[start Source passage]

# Would/has anyone brought land and lived in a mobile home?



## NeedNewHorse (4 February 2010)

Hi,

Just wondering if anyone has brought land (or would buy land?) and has lived (or would live) in a mobile home? As you can build your own home after ten years of living on the property!!

I would never afford to buy some land and a house (unless I move up north as it does tend to be cheaper up there)

But I don't think I could live in a mobile home for ten years, I mean a few years maybe.. lol But on the other hand it could be my only way of owning my own land to have horses at home (or live with the horses more like!!)
So has anyone done it? Would you do it?


xx


----------



## JVB (4 February 2010)

I could prob do it but doubt the OH would ever consider it! Then again... 10 years, maybe not on thinking about it, like my creature comforts too much....

How would it work if you had a mobile home on some land and only stayed there weekends though, I guess you would have to be a bit sly about it and live unknown in another property....


----------



## NeedNewHorse (4 February 2010)

[end Source passage]
[start Data extract]

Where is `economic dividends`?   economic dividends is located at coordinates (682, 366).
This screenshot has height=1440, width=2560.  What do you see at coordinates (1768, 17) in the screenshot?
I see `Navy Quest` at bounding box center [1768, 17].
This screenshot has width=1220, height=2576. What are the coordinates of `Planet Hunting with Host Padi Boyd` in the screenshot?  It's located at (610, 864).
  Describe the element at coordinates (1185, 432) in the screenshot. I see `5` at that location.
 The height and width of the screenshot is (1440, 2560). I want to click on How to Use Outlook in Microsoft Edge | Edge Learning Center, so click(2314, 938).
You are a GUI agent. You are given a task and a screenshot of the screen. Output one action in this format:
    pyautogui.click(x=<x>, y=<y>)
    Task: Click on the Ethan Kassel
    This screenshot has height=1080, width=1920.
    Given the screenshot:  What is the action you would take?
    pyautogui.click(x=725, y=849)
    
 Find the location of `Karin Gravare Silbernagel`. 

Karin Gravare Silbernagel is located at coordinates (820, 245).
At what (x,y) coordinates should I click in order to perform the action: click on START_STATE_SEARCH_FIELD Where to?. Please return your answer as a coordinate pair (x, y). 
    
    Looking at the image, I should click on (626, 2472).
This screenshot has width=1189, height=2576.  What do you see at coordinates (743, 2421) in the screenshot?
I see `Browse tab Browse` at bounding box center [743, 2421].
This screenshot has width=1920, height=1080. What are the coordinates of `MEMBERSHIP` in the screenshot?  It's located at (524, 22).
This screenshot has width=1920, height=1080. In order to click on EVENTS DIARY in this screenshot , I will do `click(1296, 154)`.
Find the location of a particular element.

[end Data extract]

> Your instructions:
Please pick up the mobile-home-on-your-own-land thread after its final line and carry it on. The material comes from a separate source, unrelated to the thread.

> Exercise answer:
Yeah, I mean that could work, but there would no way i could afford the two ie. pay for the land and then rent somewhere. Yes, OH would be a problem but I am sure I would talk him around.. lol


----------



## Barneykins (4 February 2010)

Hi my mate bought land &amp; lived in a mobile while the house was being built. She has a husband &amp; 2 kids &amp; found it really really hard going. She was only in it for about 12 months. Prob be easier if you were single or had no kids, but she was on the edge by the time the house was livable  - then she was overcome with all the work that the house still needed lol. It is a lot of work. 

But maybe worth it to see lil horses faces in the morning?


----------



## JVB (4 February 2010)

Was thinking may be live with parents or family, suppose depends on how well you get on with them though... and how much room!


----------



## jendie (4 February 2010)

Some mobile homoes are quite luxurious....but they come at a cost. And don't forget you need planning permission to site a mobile home.


----------



## BBH (4 February 2010)

Yeah I've done this and I absolutely love it. Once the doors are shut its no different to living in a flat. Being on site far outweighs in every way imaginable any downside of living in a mobile. The only downside is the stigma some people have as it has connotations of '****'.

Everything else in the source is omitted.